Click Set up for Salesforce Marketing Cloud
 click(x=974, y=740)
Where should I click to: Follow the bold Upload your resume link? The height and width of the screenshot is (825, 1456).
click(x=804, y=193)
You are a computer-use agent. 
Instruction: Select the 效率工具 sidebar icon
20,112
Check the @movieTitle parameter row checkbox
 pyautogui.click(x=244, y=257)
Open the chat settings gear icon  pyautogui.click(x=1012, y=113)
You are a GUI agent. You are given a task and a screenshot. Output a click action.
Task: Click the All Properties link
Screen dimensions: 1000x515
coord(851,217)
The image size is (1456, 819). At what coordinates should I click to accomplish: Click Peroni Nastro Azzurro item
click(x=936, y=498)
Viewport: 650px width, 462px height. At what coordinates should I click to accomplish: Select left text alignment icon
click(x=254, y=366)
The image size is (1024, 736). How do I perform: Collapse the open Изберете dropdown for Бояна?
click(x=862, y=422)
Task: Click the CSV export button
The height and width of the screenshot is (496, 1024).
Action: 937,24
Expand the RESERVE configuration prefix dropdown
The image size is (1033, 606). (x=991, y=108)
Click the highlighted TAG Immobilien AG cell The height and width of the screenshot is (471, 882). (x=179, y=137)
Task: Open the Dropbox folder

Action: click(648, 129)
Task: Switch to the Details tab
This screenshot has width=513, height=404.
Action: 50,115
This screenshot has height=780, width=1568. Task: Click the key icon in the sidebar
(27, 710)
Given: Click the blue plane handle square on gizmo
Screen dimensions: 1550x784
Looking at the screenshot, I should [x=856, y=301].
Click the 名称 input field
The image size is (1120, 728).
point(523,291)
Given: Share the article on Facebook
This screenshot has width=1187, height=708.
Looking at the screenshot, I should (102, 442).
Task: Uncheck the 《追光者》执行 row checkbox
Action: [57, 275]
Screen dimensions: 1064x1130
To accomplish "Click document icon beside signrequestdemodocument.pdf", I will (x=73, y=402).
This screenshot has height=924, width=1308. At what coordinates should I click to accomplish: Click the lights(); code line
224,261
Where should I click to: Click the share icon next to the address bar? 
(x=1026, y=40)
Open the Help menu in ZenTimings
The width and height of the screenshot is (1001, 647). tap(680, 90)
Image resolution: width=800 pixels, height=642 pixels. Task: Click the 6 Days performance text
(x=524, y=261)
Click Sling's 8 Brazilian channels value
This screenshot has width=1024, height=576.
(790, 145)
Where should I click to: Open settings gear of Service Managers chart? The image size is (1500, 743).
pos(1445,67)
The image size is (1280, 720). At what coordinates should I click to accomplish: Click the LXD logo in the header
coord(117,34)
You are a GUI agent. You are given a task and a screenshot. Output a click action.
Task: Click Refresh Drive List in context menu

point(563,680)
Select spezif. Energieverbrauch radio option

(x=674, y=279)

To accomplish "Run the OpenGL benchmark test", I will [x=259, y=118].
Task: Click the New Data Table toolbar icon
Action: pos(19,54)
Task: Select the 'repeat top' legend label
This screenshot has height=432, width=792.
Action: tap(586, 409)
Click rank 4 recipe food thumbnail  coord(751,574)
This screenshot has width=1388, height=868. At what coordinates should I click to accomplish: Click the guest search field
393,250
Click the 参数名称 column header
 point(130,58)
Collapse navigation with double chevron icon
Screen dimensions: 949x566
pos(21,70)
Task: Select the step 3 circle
◆ ◆ ◆ ◆ ◆ ◆ ◆
Problem to solve:
Gather every line of the material that contains the string "menu", and treat uppercase and lowercase as different.

Written answer:
Open the Help menu in ZenTimings
Task: Click Refresh Drive List in context menu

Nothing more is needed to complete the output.